In a complex segregation analysis on 232 nuclear families ascertained
through a single proband who was referred for diagnostic evaluation of memory
disorder, Farrer et al. (1991) concluded that susceptibility to AD is
determined, in part, by a major autosomal dominant allele with an additional
multifactorial component. The frequency of the AD susceptibility allele is
estimated to be 0.038, but the major locus was thought to account for only 24%
of the 'transmission variance,' indicating a substantial role for other genetic
and nongenetic mechanisms.
Silverman et al. (1994) used a standardized family history assessment to
study first-degree relatives of Alzheimer disease probands and nondemented
spouse controls. First-degree relatives of the probands with Alzheimer disease
had a significantly greater cumulative risk of Alzheimer disease (24.8%) than
did the relatives of spouse controls (15.2%). The cumulative risk for the
disorder among female relatives of probands was significantly greater than that
among male relatives.
BIOCHEMICAL FEATURES
Glenner and Wong (1984) identified a novel amyloid protein, called beta protein, in Alzheimer disease. The 4.2-kD polypeptide was called beta protein because of its partial beta-pleated sheet structure. It was identified in both amyloid plaque core and in cerebral vascular amyloid; both have an identical 28-amino acid sequence. A cDNA for the beta protein suggested that it is derived from a larger protein expressed in a variety of tissues (Tanzi et al., 1987).
Kang et al. (1987) isolated and sequenced an apparently full-length cDNA
clone coding for the A4 polypeptide (the designation they used for the major
protein subunit of the amyloid fibril of tangles, plaques, and blood vessel
deposits in AD and Down syndrome). The predicted precursor consisted of 695
residues and contained features characteristic of glycosylated cell-surface
receptors.
Abraham et al. (1988) identified one of the components of the amyloid deposits seen in Alzheimer disease as the serine protease inhibitor alpha-1-antichymotrypsin. Carrell (1988) speculated that plaque formation in Alzheimer disease is a consequence of proteolysis of the precursor protein; self-aggregation of the cleaved A4 peptides explains the precipitated amyloid, while release of a trophic inhibitory domain explains the interwoven neuritic development. Zubenko et al. (1987) described a biophysical alteration of platelet membranes in Alzheimer disease. They concluded that increased platelet membrane fluidity identifies a subgroup of patients with early age of symptomatic onset and rapidly progressive course.

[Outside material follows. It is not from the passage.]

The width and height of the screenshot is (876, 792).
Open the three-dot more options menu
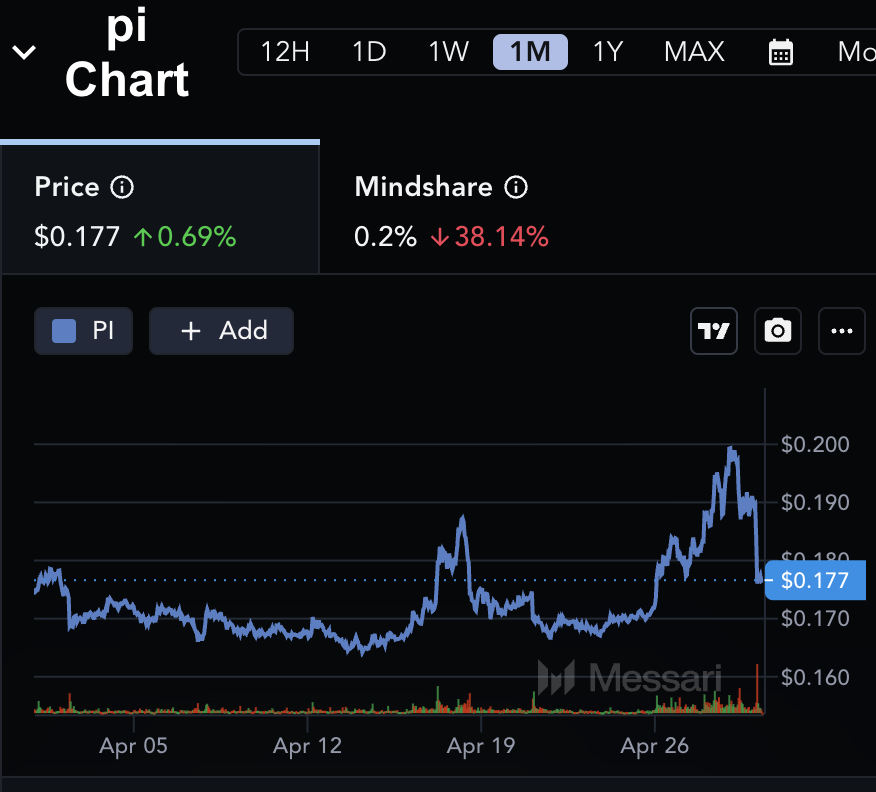point(841,331)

Zubenko and Ferrell (1988) described monozygotic twins concordant for
probable Alzheimer disease and for increased platelet membrane fluid. See
173560. Birchall and Chappell (1988) suggested that individual vulnerability to
aluminum might depend on genetic factors influencing intake, transport or
excretion, and might be a mechanism for familial Alzheimer disease. The inositol
phosphate system may be particularly vulnerable.
Kitaguchi et al. (1988) showed that the amyloid protein precursor contains a domain very similar to the Kunitz family of serine protease inhibitors. All 3 groups found the variable presence of a domain of 56 residues interpolated at residue 289, that is, in the proposed extracellular portion of the amyloid precursor protein. The best-studied member of the protease inhibitor family is bovine pancreatic trypsin inhibitor, also called aprotinin. The newly found amyloid protein sequence was 50% identical to aprotinin and also to the second inhibitory domain of the human plasma protein, inter-alpha-trypsin inhibitor.
OTHER FEATURES
Gajdusek (1986) suggested that the amyloid in Alzheimer disease and Down syndrome is formed from a precursor synthesized in neurons as well as in microglial cells and brain macrophages: that synthesized in neurons produces neurofibrillary tangles, and that synthesized in microglial cells and brain macrophages is exuded from the cell and forms the extracellular amyloid plaques and vascular amyloid deposits. Dying neurons may also contribute to extracellular deposits.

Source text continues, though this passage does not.